The Lord called me to the book of Acts. I don’t know why (yet). It’s a book that I admittedly don’t reference or read much. It always seemed kind of cold and sterile to me. Historical, like the Old Testament. Good to have as head knowledge, but not a huge heart changer. I was reluctant when I felt the nudge to dig into it. Ugh. Why not Romans or something?
The writings of Paul have always, from the day I first picked up a Bible almost a decade ago, been the most accessible to me.
There’s two things I know pretty well: literature and Jesus. When I read the books written by Paul, I know this was written by someone who has been transformed. Someone who had lived a long time, and quite successfully from the world’s standards, without Jesus. That was me too. But the power in his words regarding his heart change, his embracing of his new purpose, and the reflection upon his old self and his new self are things I can very, very much relate to. Paul gets me. My husband knows I’m slightly obsessed with him (not an idol or anything, I just feel like he’s my Biblical Bestie, ya know?)
So anyway, the call to read Acts. But…but…but…I don’t wanna! I already know the basics, come on! But I’m called to be obedient, and so I’m giving it a shot.
And let me just tell you, I’ve been letting a gem slip though my grasp.

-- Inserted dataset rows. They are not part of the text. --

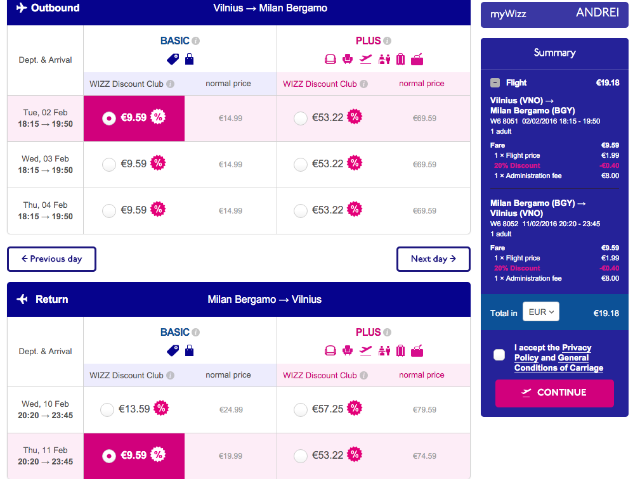Accept the Privacy Policy checkbox
The image size is (640, 479).
[499, 355]
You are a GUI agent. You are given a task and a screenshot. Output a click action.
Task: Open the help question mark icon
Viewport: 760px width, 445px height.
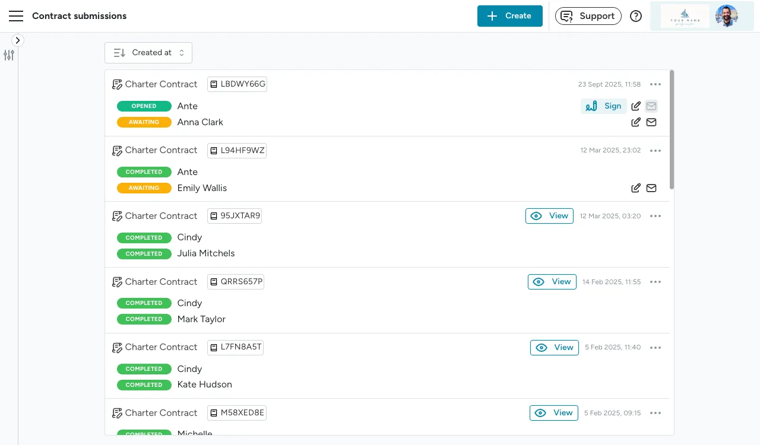point(635,16)
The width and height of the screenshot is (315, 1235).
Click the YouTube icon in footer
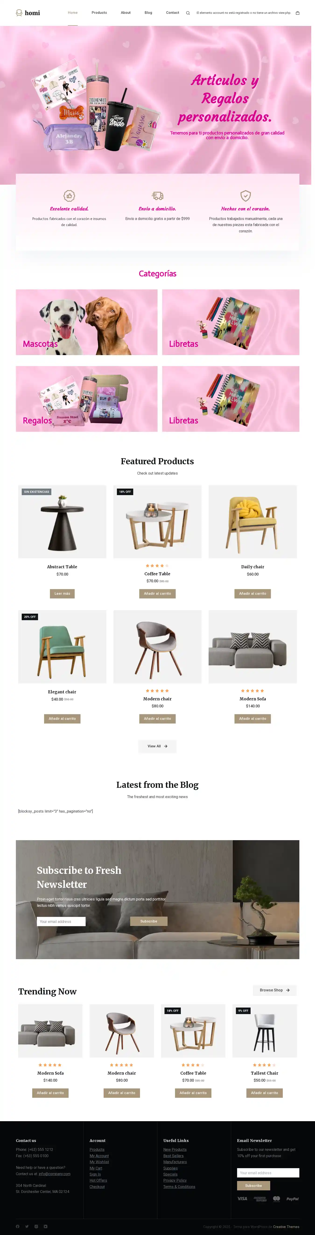click(45, 1226)
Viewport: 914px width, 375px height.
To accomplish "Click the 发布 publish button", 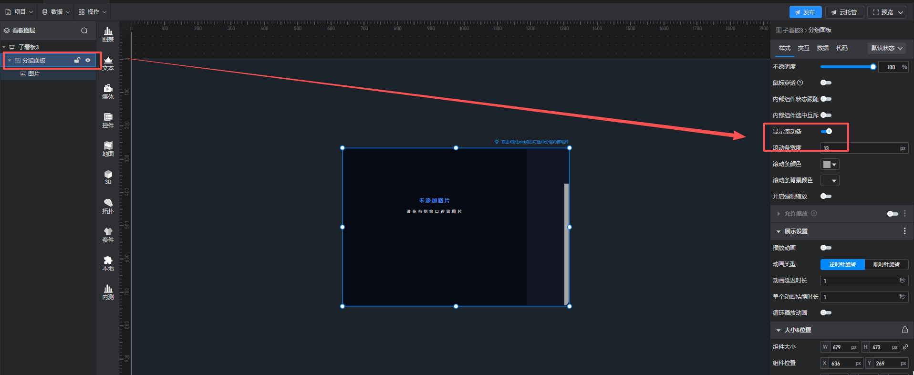I will point(805,12).
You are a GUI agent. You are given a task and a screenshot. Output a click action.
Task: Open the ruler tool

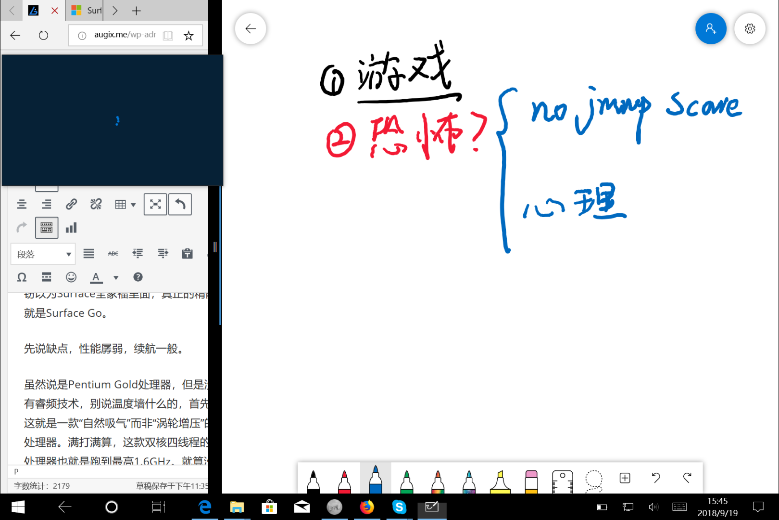562,481
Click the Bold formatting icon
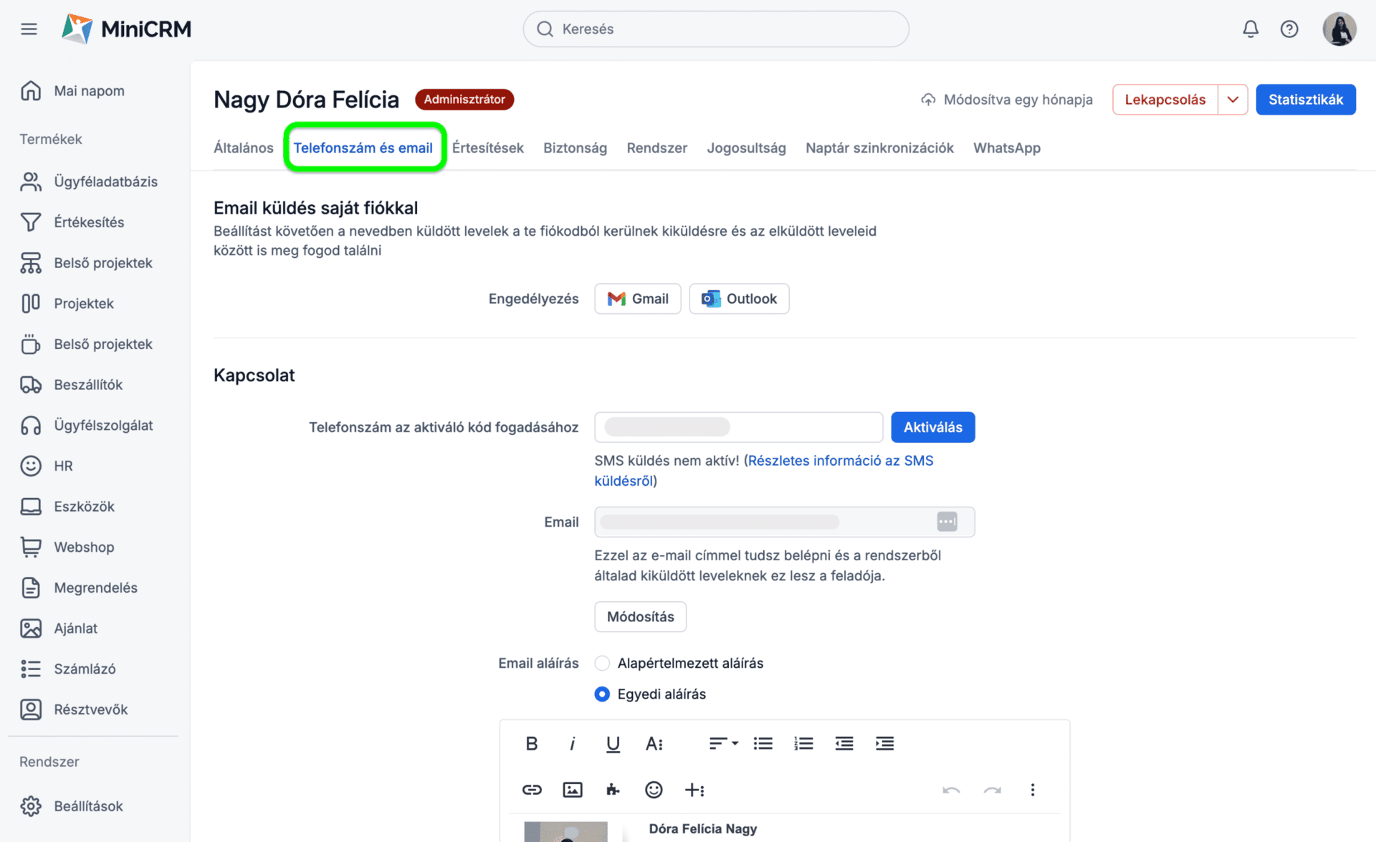Viewport: 1376px width, 842px height. pos(531,743)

I’ve been reading in this book every chance I’ve had since last Thursday and I’ve only gotten to chapter 5 because I cannot stop rereading the first few chapters. I’m obsessed. I feel this changing and molding me already, much more so than I could put into words in one post and much more than I thought it ever could.
I’m suddenly fascinated by the early church and captivated by the accounts of what God can do through normal, everyday people. You and me. Peter and John. Nobody special besides the fact that they too said yes when Jesus called. I’m thirsting to read more, but I can’t stop rereading what I’ve already read. And I’m not even to my bff’s conversion yet! I’m absorbing so much about Christ’s power in us, repentance, effective compassion, uncoerced generosity, and PRAYER! These are things for another day, though.
There’s so much to say, I feel like my spirit is almost literally overflowing and I’m not sure yet how to contain it or make sense of it. But I will leave you with a verse that I’ve been reading over and over and meditating on. It’s haunting me in a way because it’s describing the early church.
Man, they got it! Can you even imagine?? Where did we go wrong in this? When did dispassionate, lukewarm Christianity become the norm? When did we forget that one of the last things Jesus called us to was unity with one another (John 17) and love towards the non-believing world? Has the world changed so much now that His words have become obsolete? Can we pick and choose the commands that work for us? Obviously not. Jesus himself said, “if you love me, you will obey my commands.” The commands Jesus left us with are not easy, but if we can be focused on unity and love, man we could turn this thing around!
This isn’t meant to be harsh or condemning, but just a wake up call. A chance for all of us to take a look in the mirror and yank the planks out of our eyes. Where’s the fire in our bellies? Where’s the compassion, the fruits of the Spirit, the boldness of Peter and John? After all, don’t we want to be a bride worth marrying?